**Task to complete**
Please carry on the article about why whole milk is the healthiest choice, starting right after its last sentence.

**Page excerpt**
..............................

Why Whole Milk is the Healthiest Choice?
I drink whole milk and eat full-fat yogurt, cream cheese, and sour cream. Sure, full-fat dairy products taste better than the skim/fat-free versions, but I don’t eat them for the taste. I eat full-fat dairy because it’s better for my health and my weight.
Yep, you heard me right: I eat dairy products with all the fat god gave ‘em, and I do it because it’s good for me.
1. Our bodies cannot digest the protein or absorb the calcium from milk without the fat.
2. Vitamins A and D are also fat-soluble. So you can’t absorb them from milk when all the fat has been skimmed off. (This makes fortified skim milk the biggest sham of all — you can pump fat-free milk full of a year’s supply of vitamins A and D, but the body can’t access them).
3. Milk fat contains glycosphingolipids, types of fats linked to immune system health and cell metabolism.
4. Contrary to popular belief, low-fat and fat-free diets do not help prevent heart disease, and science has now revealed that the link between saturated fat (long villainized as a cause of heart disease) and heart disease is tenuous at best.
5. In fact, studies now show that eating saturated fat raises good cholesterol — the kind of cholesterol you want and need in your body.
6. The world’s healthiest foods are whole foods — foods that have not been processed. Why? The nutrients in whole foods have a natural synergy with one another — that is, they work best in and are most beneficial to the body when they are taken together (not when they are isolated in, say, beta-carotene supplements of Vitamin C capsules). So when you pull some or all of the fat out of milk, you throw its nutritional profile out of whack. Basically, you discard all of the health benefits when you discard the fat.

..............................

(Pixel coordinate grounding data)
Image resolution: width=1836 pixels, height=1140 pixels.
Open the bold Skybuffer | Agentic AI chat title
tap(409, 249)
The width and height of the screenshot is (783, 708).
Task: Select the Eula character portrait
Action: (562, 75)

..............................

**Exercise output**
7. And last but definitely not least: healthy dietary fat will NOT make you fat. We’ve been taught for years that dietary fat is the root of all evil. But we need healthy fat in our diet for proper body composition and long-term weight maintenance. The key factor here is knowing the difference between good fats and bad fats .
A final note: When it comes to whole milk, you should also drink no homogenized when you can. Homogenization is “the technique of crushing milk fat globules into droplets too small to rise to the surface in a cream layer,” writes Anne Mendelson in Milk: The Surprising Story of Milk Through the Ages (Knopf, 2008). Homogenization offered two big advantages to the dairy industry: (1) the abolition of the “creamline,” as it’s called, made it possible to package milk in more convenient [read: disposable] cardboard packaging instead of traditional glass bottles and (2) homogenizing made it possible for a commercial dairy to “calculate the amount of fat in incoming milk, completely remove it, and homogenize it back into milk in any desired proportion…In effect, ‘whole milk’ could now be whatever the industry said it was.”
To put it more bluntly: homogenized whole milk isn’t whole. The dairy-processing industry decided that whole milk should be milk with 3.25% fat (raw milk straight from the cow averages between 4 – 5.5% fat). That way, no matter what cow produced the milk, after homogenization all the milk would taste the same.
When you buy homogenized milk, you’re buying a whole food that isn’t whole — it’s had its fat removed, evened out, and injected back into it in an amount less than what appears in nature. So choose whole milk, skip homogenization, and enjoy!
Science Shows Full-Fat Dairy is Good for You
You probably already realize this but I want to make it perfectly clear that I do not recommend consuming pasteurized dairy products of any kind. When I discuss dairy being healthy, I am referring to the organic, unprocessed raw varieties. Unfortunately, research studies on raw dairy are few and far between, so I’m going to refer to studies using pasteurized dairy for the sake of showing that the full-fat versions are the better choice.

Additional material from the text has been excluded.